The 74th anniversary of the uprising in Sobibór
On 16 October, we have commemorated the 74th anniversary of the prisoners' revolt at the Nazi German death camp in Sobibór. On that day, an educational project for pupils from the schools in Włodawa took place in the Museum - Synagogue Complex in Włodawa.
During the meeting, the pupils from the Lower Secondary School No. 2 in Włodawa watched a documentary on the functioning of the camp in Sobibór. The main protagonist of the film was Tomasz Blatt - a survivor from Sobibór, participant in the prisoners' revolt. The screening was supplemented with a historical commentary by Krzysztof Handor from the Museum of the Former Death Camp in Sobibór who discussed, among many other things, circumstances of the outbreak of the prisoners' uprising.

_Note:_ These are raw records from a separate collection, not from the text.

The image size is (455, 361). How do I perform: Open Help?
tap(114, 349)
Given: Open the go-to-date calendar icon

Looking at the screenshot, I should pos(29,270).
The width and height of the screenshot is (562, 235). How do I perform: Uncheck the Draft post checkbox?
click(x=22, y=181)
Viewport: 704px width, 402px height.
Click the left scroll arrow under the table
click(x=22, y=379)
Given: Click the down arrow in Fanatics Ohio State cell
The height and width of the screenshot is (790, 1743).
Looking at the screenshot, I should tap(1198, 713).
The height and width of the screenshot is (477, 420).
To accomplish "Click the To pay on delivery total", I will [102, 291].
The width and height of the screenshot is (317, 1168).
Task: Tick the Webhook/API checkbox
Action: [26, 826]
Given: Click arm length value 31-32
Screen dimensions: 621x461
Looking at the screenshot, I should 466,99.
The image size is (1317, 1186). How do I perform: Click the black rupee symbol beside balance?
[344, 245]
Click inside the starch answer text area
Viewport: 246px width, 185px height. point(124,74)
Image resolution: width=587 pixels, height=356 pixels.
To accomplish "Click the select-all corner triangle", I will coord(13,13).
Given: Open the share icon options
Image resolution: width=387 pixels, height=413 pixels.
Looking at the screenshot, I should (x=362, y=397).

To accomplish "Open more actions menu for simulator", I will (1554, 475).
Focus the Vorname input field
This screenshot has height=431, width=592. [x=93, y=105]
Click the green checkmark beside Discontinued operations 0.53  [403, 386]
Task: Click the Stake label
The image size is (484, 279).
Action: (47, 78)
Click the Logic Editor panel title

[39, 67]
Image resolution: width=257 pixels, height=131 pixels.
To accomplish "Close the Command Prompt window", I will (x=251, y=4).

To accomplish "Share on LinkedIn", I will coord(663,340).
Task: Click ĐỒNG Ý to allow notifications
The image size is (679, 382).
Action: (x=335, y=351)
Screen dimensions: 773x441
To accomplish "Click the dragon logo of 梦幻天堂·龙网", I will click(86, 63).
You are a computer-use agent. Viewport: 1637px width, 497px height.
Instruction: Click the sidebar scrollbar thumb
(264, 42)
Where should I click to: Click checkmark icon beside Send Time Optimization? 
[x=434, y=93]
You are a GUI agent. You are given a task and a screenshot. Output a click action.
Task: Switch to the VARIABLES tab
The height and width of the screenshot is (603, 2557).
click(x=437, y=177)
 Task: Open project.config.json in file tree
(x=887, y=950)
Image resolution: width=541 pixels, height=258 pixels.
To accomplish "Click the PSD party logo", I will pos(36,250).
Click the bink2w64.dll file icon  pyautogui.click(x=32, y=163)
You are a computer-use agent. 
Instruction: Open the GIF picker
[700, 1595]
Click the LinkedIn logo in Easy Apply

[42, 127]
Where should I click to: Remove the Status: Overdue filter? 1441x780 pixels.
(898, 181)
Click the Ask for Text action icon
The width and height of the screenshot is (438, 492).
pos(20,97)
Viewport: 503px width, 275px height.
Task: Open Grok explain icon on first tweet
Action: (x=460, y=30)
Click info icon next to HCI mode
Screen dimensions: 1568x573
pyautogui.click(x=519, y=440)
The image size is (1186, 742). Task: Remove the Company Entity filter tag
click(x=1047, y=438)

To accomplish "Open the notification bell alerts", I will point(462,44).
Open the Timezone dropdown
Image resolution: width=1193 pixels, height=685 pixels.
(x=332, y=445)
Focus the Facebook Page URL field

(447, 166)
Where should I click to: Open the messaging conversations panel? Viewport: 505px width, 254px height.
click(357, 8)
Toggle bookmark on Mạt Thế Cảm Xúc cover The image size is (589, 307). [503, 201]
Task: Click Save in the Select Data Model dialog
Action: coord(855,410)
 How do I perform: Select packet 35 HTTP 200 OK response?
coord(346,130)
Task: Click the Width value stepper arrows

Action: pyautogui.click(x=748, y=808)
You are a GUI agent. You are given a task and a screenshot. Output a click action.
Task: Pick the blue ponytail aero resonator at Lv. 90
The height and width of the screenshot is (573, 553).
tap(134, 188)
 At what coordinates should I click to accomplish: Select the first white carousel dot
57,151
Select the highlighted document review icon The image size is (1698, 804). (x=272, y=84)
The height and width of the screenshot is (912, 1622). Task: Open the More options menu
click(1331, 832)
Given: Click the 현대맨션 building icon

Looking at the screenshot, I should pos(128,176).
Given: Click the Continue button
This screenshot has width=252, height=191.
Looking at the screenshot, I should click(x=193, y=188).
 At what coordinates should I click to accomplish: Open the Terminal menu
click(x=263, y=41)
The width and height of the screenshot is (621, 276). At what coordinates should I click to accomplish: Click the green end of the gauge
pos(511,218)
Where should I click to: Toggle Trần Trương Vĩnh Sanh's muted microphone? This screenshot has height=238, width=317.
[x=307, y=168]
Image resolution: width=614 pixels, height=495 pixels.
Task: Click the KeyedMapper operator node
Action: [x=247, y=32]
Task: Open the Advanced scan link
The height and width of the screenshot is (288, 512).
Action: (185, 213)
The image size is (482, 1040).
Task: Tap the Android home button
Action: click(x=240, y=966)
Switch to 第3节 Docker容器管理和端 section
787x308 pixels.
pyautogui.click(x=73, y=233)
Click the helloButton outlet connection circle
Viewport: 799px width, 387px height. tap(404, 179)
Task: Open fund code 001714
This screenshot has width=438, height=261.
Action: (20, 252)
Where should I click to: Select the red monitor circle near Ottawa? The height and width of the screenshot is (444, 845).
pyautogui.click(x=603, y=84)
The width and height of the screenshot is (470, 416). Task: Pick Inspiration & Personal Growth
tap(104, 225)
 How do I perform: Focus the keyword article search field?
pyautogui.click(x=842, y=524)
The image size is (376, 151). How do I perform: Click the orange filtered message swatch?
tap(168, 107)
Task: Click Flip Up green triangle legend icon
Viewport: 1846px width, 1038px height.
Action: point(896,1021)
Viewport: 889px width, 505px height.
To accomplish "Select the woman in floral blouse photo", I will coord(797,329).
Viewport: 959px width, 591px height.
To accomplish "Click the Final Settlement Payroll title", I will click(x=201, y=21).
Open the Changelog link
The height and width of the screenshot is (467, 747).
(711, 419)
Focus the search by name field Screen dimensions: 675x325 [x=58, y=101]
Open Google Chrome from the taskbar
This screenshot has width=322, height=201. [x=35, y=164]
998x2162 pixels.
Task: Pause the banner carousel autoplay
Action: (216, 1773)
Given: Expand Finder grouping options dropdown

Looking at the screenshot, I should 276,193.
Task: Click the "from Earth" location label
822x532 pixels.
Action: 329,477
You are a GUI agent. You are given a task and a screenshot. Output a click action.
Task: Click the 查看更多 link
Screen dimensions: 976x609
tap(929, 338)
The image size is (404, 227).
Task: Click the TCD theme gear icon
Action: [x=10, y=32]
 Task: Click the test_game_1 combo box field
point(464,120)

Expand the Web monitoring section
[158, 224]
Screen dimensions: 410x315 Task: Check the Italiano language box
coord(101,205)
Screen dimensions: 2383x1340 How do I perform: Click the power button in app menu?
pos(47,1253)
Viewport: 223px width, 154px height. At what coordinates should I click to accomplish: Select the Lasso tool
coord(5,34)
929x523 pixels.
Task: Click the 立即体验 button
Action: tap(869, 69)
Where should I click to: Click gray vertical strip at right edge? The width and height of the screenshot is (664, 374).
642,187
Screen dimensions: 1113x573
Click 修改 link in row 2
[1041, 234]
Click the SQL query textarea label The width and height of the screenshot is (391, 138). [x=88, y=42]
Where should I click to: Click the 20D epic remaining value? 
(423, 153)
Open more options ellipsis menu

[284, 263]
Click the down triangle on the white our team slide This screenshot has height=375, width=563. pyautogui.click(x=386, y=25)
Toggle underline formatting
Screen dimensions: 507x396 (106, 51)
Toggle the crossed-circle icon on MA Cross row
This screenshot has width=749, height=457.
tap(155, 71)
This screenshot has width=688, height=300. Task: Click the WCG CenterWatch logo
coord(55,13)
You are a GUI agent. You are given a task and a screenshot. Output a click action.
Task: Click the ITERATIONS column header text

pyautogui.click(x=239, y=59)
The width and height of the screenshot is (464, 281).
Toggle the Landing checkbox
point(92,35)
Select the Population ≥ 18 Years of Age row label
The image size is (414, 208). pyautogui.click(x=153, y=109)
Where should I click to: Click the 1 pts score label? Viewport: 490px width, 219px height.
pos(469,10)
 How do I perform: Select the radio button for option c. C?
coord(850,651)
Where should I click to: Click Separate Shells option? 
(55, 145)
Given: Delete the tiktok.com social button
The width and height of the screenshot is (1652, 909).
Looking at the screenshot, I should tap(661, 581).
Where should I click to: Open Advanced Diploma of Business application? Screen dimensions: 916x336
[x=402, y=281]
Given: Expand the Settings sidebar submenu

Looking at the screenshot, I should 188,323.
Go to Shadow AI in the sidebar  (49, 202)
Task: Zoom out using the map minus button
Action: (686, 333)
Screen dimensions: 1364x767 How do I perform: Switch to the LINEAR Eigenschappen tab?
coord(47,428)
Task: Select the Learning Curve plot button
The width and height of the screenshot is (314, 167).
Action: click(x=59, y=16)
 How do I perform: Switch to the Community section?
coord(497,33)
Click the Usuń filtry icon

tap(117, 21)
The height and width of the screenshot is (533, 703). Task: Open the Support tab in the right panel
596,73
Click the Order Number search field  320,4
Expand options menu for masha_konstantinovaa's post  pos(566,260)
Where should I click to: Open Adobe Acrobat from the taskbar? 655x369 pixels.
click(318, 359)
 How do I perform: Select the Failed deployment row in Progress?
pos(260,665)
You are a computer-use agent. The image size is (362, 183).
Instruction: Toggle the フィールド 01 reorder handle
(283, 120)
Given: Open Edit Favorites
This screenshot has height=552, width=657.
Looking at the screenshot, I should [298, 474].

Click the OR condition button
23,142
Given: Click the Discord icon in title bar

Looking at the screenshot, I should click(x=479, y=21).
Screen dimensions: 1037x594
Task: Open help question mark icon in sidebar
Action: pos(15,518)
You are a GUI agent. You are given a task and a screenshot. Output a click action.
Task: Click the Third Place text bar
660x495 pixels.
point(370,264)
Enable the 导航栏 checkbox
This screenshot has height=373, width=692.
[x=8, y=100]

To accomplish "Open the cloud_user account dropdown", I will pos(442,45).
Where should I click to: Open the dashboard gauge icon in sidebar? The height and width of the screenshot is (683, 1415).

The Sobibór Nazi death camp functioned as a centre of extermination of Jews set up for “Operation Reinhardt” from the spring of 1942 to the autumn of 1943. It was governed by a commanding officer with a subordinate team of SS officers and guarding staff. A group of selected Jewish prisoners assigned by the German SS officers was used mainly for auxiliary works within the camp. Through their appearance and civilian clothing, it was their task to further convince the newly arrived that Sobibór was just a transitional stage and not the place where they will be murdered in gas chambers. On the initiative of some of them, an uprising broke out in the camp on 14 October 1943. After killing several SS members and some guards, a number of prisoners managed to escape. The camp was closed down soon afterwards; the building containing the gas chambers was blown up and practically all other buildings were demolished. Nearly 50 escapees survived the war. Due to a lack of any camp documentation, their experiences and accounts are a priceless resource for the research by historians, as well as an inspiration for many books and movies.